What I’ve noticed recently are sober people on a slew of psych meds who use their meds as they did their drugs. Feeling out of control? Double up on your Neurontin. Depressed and want to check out? Take your sleep med at 7:30. It’s that same old thinking that this outside thing (this drug, this pill, this guy, this job, this handbag) will fix whatever is going on the inside. And it might, for a little while...

Although I think it is important to treat the mental illness of any dual diagnosis patient (as it is doubly hard to stay sober if you’re trying medicate a mood disorder), it is equally important not to treat every addict as “mentally ill.” I remember countless times people in AA saying, “You’re not crazy. You’re just an addict.” I would scoff but now I wonder if they were right. There are plenty of rehabs that put addicts on some ridiculous regime of heavy meds and then they are shipped off to some sober living that must titrate them off.

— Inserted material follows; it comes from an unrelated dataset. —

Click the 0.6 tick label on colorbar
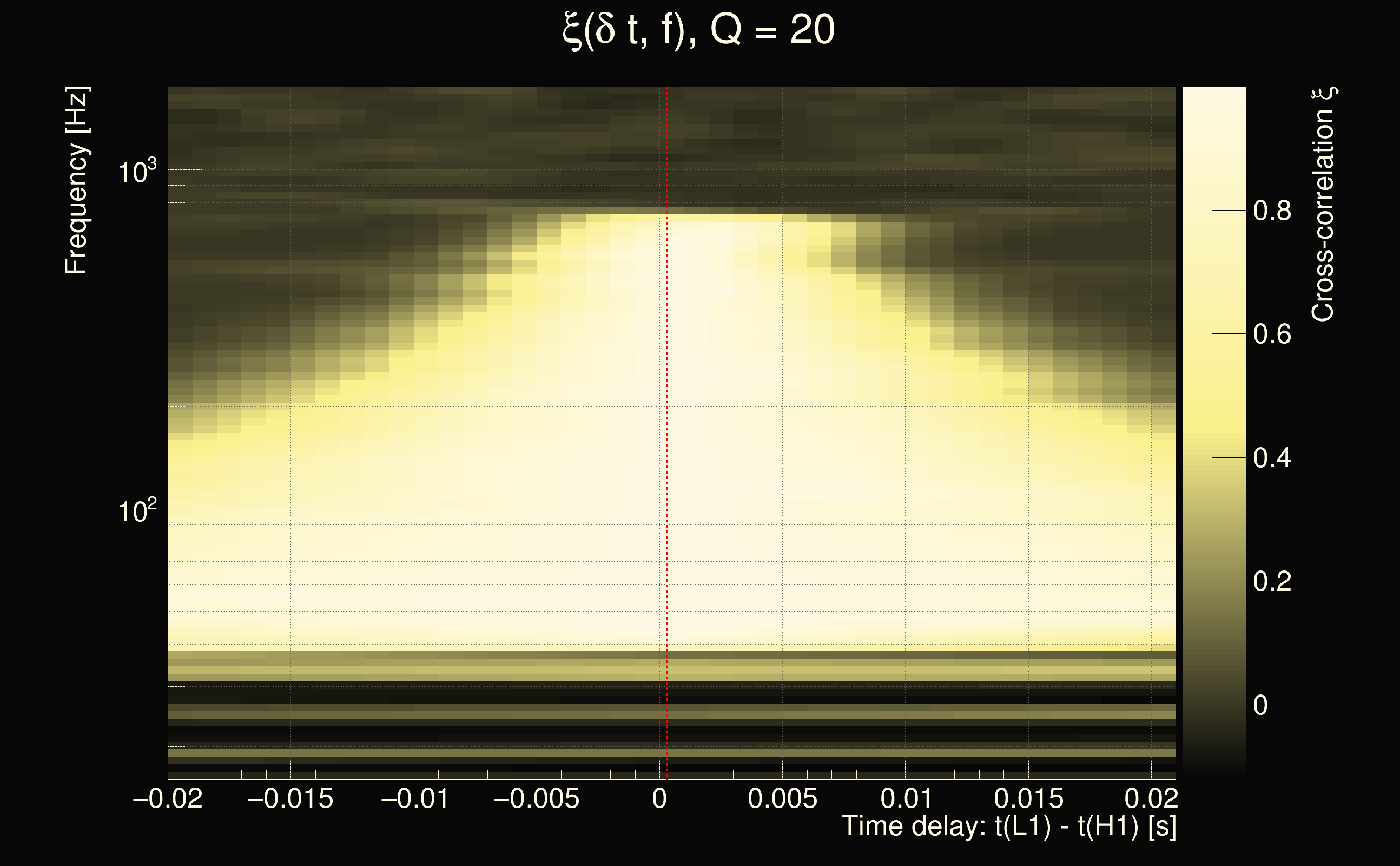Image resolution: width=1400 pixels, height=866 pixels. tap(1272, 334)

If you’re newly sober, of course, you’re a mess. You burned your life to the fucking ground as an addict. You alienated everybody you love. You blew lots of opportunities. It’s normal to be depressed when you awake to the mess you’ve created and see all the needed reconstruction looming ahead. Some of the mood swings and depression will abate in time as you completely detox and your brain chemicals normalize. It may not be as soon as you want, but it will happen.

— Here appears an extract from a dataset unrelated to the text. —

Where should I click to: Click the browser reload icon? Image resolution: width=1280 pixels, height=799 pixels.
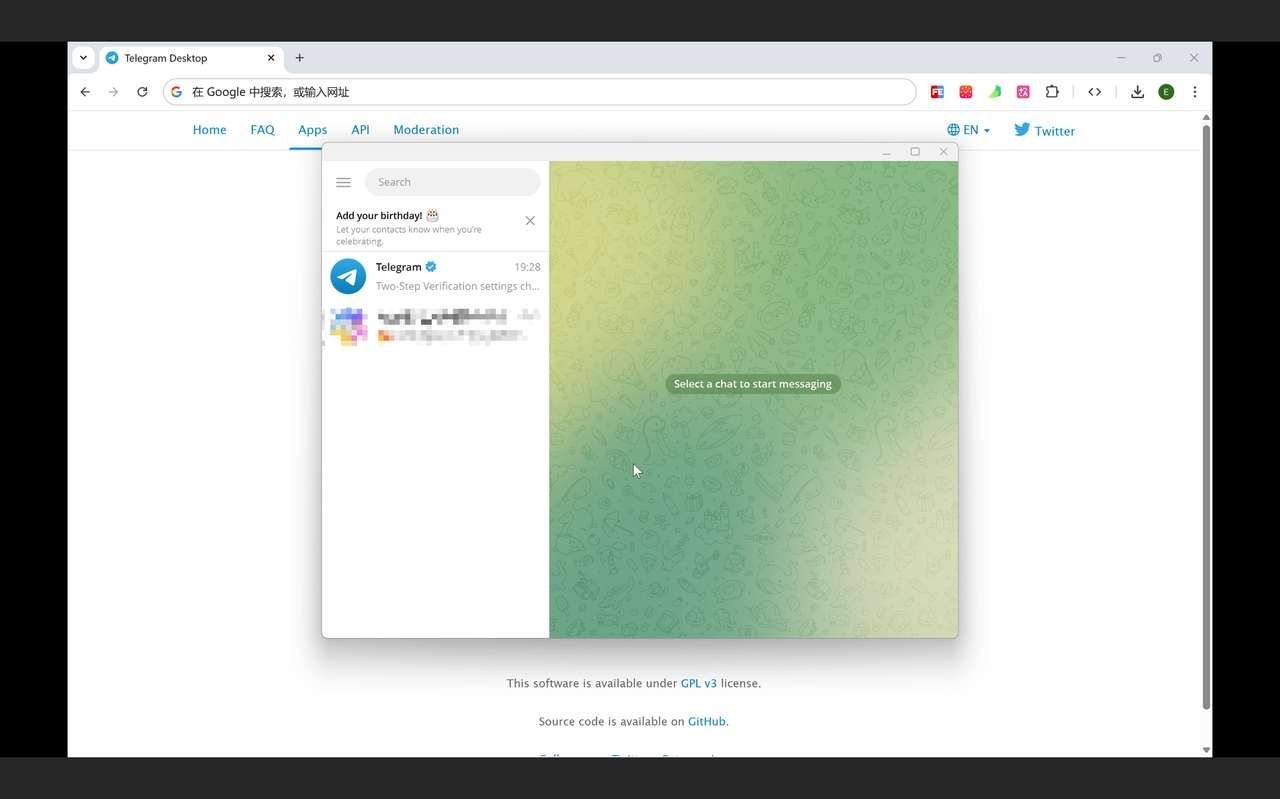pyautogui.click(x=142, y=92)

But of course, if your brain chemicals have always been off, prior to your addiction, by all means, address that. I had my first bout with clinical depression at 15, my first nervous breakdown at 19, and didn’t pick up drugs till 24, so I get it. And there may be some permanent damage from your drug use. People who have abused meth often need anti-psychotics or (anti-convulsants, like yours truly) for a brief time or interminably. I only did meth for a year and a half, but for a delicate Jew like myself, that was a year and a half too long. And now I have “hyperactive lesions” on my frontal lobe that have remained stubbornly in place since an MRI detected them 10 years ago.

Despite my attempt to be natural and medication-free, after seven months of being off my anti-convulsant, I had a stress-induced grand mal seizure and was forced to partially return to my medication regime. No, I’m not hunting down homeopathic remedies for epilepsy. I am not anti-medication. I just think that as addicts we can get carried away—myself included. I was the first one at the “med shack” in rehab. And the last one to get onboard the valium titration. But when I hear fellow sober people refer to their medication as “their drugs,” I begin to wonder if we haven’t transferred some of the problem from the bottle to the beta–blocker.

Just a friendly warning from somebody who has a VIP parking place at the local pharmacy.